Extract each line holding the word "agent" from the entries.

Excerpts from a dataset
==================================================

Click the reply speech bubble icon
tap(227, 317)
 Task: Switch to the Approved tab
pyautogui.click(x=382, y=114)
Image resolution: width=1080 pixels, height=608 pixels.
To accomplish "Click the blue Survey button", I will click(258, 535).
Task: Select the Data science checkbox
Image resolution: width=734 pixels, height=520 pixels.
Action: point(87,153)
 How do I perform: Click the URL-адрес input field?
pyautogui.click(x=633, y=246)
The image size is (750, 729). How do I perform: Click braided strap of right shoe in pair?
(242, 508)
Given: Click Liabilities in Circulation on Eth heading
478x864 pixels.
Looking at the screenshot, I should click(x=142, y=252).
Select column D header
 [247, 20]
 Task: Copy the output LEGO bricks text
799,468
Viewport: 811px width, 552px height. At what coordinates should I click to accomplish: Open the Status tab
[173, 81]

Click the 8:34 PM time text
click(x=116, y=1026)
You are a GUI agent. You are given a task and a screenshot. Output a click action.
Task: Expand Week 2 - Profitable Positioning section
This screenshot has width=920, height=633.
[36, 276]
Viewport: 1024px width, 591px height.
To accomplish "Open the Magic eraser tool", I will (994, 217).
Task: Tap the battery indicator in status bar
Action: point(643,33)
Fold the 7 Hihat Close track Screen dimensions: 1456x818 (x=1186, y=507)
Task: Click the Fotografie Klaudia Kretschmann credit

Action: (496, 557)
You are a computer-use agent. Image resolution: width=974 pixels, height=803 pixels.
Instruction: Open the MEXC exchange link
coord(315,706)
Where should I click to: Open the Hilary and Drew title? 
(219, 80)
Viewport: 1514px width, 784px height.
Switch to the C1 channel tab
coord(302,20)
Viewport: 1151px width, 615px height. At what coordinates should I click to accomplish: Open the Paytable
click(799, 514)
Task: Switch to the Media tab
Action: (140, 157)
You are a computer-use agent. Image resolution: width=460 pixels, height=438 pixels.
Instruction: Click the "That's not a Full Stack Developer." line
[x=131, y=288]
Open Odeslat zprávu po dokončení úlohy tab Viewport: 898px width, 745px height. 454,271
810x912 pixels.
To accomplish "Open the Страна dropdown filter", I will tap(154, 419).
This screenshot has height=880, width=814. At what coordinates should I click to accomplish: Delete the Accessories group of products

==================================================

**ANSWER**:
You are a GUI agent. You are given a task and a screenshot. Output a click action.
You are a computer-use agent. Image resolution: width=974 pixels, height=803 pixels.
You are a computer-use agent. Image resolution: width=460 pixels, height=438 pixels.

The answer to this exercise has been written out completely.